The National Portrait Gallery will soon be in the hunt for a new director after it was announced that Karen Quinlan would leave the gallery in September to take up a new position as chief executive officer of Arts Centre Melbourne.
NPG chair Penny Fowler said Ms Quinlan’s legacy at the NPG would be felt for a long time to come and she was leaving it in great shape.
“The recent international exhibition Shakespeare to Winehouse from the National Portrait Gallery in London is the most successful ticketed exhibition ever staged at the gallery,” Ms Fowler said.

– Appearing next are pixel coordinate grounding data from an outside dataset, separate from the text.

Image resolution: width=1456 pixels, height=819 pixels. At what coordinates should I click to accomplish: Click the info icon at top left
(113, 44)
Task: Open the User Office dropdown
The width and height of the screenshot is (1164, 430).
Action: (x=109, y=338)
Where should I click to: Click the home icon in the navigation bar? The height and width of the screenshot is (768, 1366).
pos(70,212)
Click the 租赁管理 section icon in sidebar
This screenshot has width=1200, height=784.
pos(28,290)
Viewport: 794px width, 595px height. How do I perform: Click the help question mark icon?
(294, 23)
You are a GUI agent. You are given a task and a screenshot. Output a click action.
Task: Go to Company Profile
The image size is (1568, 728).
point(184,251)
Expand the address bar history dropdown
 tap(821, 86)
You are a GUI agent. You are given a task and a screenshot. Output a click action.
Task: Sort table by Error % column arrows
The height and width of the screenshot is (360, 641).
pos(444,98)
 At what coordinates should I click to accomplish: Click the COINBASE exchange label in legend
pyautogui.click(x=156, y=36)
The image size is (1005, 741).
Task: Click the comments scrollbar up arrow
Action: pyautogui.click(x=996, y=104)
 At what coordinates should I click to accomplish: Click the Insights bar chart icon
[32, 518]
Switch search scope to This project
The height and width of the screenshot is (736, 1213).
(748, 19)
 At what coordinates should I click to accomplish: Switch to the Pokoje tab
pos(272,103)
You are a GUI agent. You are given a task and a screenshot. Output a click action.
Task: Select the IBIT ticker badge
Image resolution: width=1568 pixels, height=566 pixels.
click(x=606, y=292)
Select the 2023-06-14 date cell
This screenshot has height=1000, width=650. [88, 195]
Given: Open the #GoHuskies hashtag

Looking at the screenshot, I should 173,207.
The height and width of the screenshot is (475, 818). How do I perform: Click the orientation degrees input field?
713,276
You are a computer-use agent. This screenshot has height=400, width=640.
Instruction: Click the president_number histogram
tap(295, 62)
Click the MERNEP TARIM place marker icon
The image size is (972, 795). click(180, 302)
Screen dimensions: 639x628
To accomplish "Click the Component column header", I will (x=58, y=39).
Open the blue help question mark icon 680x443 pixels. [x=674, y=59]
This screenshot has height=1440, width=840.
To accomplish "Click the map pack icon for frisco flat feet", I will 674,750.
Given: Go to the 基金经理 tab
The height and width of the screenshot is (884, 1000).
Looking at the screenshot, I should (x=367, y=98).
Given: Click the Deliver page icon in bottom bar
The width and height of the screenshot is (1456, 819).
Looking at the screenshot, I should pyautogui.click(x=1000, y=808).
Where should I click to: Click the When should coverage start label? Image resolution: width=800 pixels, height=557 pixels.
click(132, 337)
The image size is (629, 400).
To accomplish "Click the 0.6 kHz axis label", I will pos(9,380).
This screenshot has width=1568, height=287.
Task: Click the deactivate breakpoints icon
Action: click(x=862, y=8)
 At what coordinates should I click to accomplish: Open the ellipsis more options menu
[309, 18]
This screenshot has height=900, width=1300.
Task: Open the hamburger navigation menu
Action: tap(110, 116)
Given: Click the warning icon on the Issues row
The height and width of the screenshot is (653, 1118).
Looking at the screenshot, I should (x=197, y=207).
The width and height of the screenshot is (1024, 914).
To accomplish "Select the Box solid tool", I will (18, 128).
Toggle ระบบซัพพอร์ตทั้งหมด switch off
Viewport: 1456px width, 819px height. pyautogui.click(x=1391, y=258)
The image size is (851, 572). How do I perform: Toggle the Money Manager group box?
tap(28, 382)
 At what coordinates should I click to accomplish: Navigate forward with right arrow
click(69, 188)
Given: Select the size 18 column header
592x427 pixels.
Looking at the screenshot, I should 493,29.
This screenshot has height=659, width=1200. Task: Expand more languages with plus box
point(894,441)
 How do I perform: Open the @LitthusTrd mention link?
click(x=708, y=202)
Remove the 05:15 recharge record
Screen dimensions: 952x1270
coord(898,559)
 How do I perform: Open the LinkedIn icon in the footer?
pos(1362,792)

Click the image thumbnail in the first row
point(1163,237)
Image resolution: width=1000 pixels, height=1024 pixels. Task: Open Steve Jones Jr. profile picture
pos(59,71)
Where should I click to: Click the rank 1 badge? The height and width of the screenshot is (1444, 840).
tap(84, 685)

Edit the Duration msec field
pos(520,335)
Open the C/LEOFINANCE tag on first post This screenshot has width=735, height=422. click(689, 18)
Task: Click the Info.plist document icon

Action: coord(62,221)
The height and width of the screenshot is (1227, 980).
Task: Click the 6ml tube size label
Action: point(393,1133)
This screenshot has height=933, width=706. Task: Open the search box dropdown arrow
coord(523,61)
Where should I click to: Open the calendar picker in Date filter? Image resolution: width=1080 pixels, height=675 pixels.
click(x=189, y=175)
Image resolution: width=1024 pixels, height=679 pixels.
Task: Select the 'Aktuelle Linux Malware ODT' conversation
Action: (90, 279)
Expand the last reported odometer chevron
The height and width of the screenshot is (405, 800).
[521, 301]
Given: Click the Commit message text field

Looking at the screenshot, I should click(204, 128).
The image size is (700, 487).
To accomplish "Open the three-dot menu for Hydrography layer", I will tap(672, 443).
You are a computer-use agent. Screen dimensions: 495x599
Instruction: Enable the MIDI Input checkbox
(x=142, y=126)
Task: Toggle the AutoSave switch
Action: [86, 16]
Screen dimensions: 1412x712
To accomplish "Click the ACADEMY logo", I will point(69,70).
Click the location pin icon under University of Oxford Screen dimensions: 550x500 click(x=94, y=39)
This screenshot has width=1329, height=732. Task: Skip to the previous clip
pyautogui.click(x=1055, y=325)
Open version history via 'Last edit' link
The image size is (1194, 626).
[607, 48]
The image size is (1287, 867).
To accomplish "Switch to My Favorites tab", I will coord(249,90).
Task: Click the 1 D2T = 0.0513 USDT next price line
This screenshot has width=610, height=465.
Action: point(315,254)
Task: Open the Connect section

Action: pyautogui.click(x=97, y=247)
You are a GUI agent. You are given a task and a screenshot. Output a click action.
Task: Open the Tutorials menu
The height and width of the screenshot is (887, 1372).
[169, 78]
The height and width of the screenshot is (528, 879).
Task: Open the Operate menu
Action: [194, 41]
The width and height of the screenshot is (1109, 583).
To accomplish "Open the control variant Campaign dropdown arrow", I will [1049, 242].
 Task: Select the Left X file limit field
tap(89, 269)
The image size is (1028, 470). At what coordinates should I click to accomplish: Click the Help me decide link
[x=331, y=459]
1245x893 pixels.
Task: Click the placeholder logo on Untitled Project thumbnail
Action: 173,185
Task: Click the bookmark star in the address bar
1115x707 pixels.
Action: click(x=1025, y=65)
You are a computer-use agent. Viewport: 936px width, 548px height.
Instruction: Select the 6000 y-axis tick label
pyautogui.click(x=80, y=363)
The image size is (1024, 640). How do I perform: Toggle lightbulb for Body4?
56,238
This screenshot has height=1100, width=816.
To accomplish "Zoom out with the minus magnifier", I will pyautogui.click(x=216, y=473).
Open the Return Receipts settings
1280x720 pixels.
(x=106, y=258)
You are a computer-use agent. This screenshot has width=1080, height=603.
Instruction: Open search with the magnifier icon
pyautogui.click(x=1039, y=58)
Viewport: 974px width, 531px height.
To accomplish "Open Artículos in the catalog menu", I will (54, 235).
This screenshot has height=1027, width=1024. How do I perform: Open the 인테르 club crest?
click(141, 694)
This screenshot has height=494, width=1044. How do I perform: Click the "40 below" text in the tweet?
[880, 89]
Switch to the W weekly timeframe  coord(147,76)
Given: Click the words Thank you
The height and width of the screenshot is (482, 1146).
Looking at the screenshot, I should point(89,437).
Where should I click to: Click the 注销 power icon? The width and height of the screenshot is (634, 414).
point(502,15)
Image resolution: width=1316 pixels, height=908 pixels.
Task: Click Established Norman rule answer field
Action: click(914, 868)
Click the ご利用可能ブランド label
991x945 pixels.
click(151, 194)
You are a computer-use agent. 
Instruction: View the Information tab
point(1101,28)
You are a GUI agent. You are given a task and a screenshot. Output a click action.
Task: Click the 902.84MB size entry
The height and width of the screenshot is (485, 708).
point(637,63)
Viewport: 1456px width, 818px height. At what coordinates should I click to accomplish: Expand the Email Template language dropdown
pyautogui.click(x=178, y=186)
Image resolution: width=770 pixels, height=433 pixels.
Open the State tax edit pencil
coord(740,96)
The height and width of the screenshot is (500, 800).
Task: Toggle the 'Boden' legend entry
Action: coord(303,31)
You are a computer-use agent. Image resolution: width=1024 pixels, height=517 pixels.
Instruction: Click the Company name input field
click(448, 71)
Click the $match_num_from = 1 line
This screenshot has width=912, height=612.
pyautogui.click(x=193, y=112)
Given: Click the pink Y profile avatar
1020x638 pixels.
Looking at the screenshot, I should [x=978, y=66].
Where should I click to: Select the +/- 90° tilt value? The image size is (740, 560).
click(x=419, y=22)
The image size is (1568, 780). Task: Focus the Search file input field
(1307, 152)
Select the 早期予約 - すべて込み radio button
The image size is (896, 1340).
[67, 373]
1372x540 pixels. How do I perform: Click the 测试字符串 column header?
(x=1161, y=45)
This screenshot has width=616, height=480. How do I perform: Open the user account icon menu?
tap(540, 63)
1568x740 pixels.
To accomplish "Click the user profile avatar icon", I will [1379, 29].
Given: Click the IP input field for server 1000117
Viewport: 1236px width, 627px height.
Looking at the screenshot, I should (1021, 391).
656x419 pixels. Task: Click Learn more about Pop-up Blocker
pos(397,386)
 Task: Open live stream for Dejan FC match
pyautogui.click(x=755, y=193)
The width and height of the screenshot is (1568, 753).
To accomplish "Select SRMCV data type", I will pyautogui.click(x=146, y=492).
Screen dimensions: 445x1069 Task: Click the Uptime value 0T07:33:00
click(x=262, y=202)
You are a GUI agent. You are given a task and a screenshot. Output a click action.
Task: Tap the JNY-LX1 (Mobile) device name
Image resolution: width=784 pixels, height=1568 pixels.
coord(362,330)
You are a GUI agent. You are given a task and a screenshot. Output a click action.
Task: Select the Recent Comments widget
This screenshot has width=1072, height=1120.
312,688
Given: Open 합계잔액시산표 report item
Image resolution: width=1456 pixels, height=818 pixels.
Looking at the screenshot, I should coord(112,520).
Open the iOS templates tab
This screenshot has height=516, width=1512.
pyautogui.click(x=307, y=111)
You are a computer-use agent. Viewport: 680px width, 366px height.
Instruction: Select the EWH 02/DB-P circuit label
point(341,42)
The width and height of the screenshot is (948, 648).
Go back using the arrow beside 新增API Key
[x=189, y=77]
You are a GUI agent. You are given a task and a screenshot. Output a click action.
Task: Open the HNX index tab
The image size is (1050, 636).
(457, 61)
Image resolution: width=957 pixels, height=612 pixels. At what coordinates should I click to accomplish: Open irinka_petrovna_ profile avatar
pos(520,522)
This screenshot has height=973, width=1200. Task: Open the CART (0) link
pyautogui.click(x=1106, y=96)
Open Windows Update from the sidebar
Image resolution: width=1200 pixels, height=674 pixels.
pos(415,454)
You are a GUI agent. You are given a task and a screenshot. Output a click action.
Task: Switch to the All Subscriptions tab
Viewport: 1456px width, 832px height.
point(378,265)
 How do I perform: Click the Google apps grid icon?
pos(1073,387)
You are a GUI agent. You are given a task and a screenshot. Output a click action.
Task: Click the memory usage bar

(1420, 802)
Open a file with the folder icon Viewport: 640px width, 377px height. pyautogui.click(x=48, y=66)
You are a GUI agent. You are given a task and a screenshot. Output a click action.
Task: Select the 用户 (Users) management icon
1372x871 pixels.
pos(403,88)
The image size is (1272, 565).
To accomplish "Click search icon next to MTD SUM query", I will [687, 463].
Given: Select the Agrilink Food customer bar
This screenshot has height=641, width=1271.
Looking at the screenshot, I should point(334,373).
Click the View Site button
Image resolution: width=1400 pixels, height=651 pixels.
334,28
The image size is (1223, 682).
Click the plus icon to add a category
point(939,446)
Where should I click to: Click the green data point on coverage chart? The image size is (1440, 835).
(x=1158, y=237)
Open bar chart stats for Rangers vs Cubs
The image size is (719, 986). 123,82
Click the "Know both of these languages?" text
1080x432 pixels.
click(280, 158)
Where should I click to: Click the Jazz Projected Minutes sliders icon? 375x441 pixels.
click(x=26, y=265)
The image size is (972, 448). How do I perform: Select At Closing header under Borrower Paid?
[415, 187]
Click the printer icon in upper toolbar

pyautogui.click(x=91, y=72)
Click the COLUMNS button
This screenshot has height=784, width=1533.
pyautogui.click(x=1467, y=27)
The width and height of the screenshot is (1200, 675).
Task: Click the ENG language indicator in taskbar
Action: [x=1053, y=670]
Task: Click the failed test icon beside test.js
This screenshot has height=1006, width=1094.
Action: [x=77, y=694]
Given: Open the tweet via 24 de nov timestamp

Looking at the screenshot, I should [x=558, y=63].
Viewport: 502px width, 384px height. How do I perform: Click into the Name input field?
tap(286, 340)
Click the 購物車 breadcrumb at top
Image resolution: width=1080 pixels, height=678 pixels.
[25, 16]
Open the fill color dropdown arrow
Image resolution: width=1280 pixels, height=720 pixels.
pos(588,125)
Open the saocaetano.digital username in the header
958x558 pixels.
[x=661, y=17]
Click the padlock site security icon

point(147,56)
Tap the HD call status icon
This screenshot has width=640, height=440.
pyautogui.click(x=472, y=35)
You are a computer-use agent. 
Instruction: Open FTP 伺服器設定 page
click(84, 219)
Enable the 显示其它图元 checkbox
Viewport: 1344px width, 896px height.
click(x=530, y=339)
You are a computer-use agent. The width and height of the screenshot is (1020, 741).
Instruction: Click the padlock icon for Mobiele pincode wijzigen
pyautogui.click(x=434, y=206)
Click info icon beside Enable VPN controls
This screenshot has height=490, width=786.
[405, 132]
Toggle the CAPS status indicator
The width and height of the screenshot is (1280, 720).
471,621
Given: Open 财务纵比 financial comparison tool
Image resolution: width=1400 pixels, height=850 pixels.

“In addition, new online and exhibition programs developed during the pandemic mean more people than ever can access the NPG programs and collections.
“Recently launched exhibitions, including the Darling Portrait Prize for Painting and the popular, long-running National Photographic Portrait Prize, will be followed in October by Who Are You: Australian Portraiture, a collaboration between the NPG and the National Gallery of Victoria, one of the most comprehensive explorations of Australian identity and the portraiture genre.”
Ms Fowler said Ms Quinlan had steered the gallery through a period of change and renewed ambition since she took on the role of director four years ago.
“Her big-picture vision has had a marked impact on the gallery’s national profile, access and visitation,” she said.
Ms Quinlan said the NPG was a unique institution in Australia.
“With a remarkable collection of artworks that capture the essence and spirit of Australia and all Australians, and the increased popularity of its exhibition, education and public programs, the NPG’s future looks bright,” she said.
“I thank the NPG board, foundation, the gallery’s donors and my incredible colleagues who have wholeheartedly supported my vision.”
Minister for the Arts, Tony Burke MP said Canberra’s loss was Melbourne’s gain.
“Karen Quinlan has been a fantastic director of the National Portrait Gallery and I know she’ll be just as effective at Arts Centre Melbourne,” he said.
“I look forward to working with her in her new role, particularly as we develop the Albanese Labor Government’s landmark National Cultural Policy. I was pleased that Karen recently agreed to join one of the review panels we announced to help shape our National Cultural Policy, with a focus on strong institutions.”
Interim arrangements, and the commencement of the recruitment process to fill the role of director will be announced shortly.